Did you need to get that off your chest or something for some reason?


----------



## HitlerFrog (Jul 24, 2008)

PHEW


----------



## Vladimir Putin's LJ (Jul 24, 2008)

God said:


> Homosexuality is okay with me. That is all.


Thanks God, so it was just Leviticus who was a dick, not you :)


----------



## Eevee (Jul 24, 2008)

I CALLED IT

*balloons*


----------



## s k (Jul 24, 2008)

Being bi is better. You can fuck ANYONE.


----------



## Vladimir Putin's LJ (Jul 24, 2008)

HitlerFrog said:


> PHEW


hey hitler why you relieved
you a
_queer_
or summin


----------



## spaekle (Jul 24, 2008)

Hell yeah! 

Suddenly you're not such a bad guy, God. :) 

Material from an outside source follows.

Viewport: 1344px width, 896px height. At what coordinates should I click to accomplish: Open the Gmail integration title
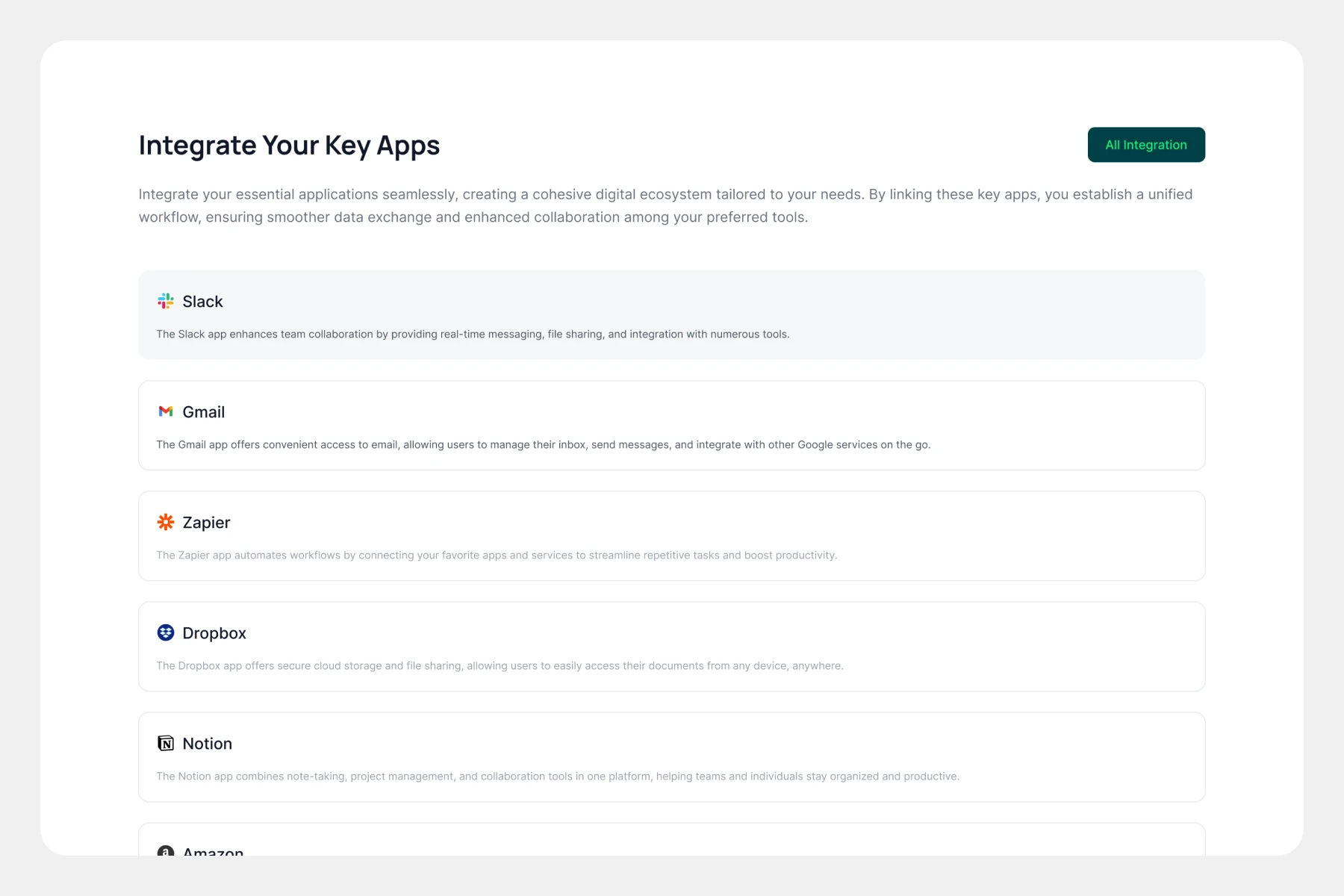pos(203,412)
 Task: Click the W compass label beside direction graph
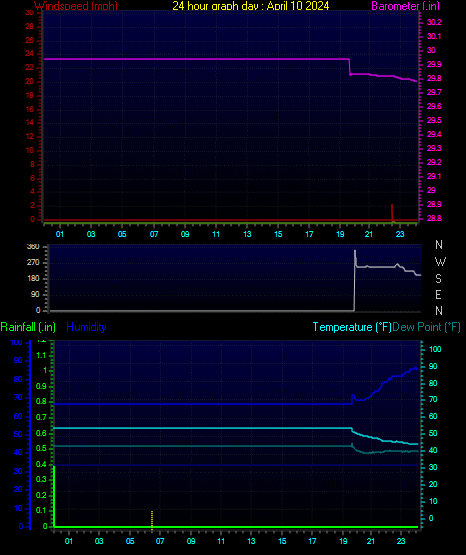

...But what about abortion? The eating of shellfish? The war in Iraq? :O?


----------



## goldenquagsire (Jul 25, 2008)

Hey, God! Question for you, right here.

Is it true that you watch women changing?


----------



## Abwayax (Jul 26, 2008)

Oh my god it's God

So God, do You really get off on the suffering of innocent humans? I mean there's so much of it, if You didn't enjoy it You probably would have done something by now.

also can You hook me up with The Flying Spaghetti Monster? I want to invite Him over for dinner. Thanks!


----------



## Pikachu (Jul 26, 2008)

What the hell?!


----------



## Altmer (Jul 26, 2008)

God said:


> Homosexuality is okay with me. That is all.


how are you the real God


----------



## Crazy Weavile (Jul 26, 2008)

FORUMS =/= PROPER PLACES FOR DIVINE REVELATIONS


----------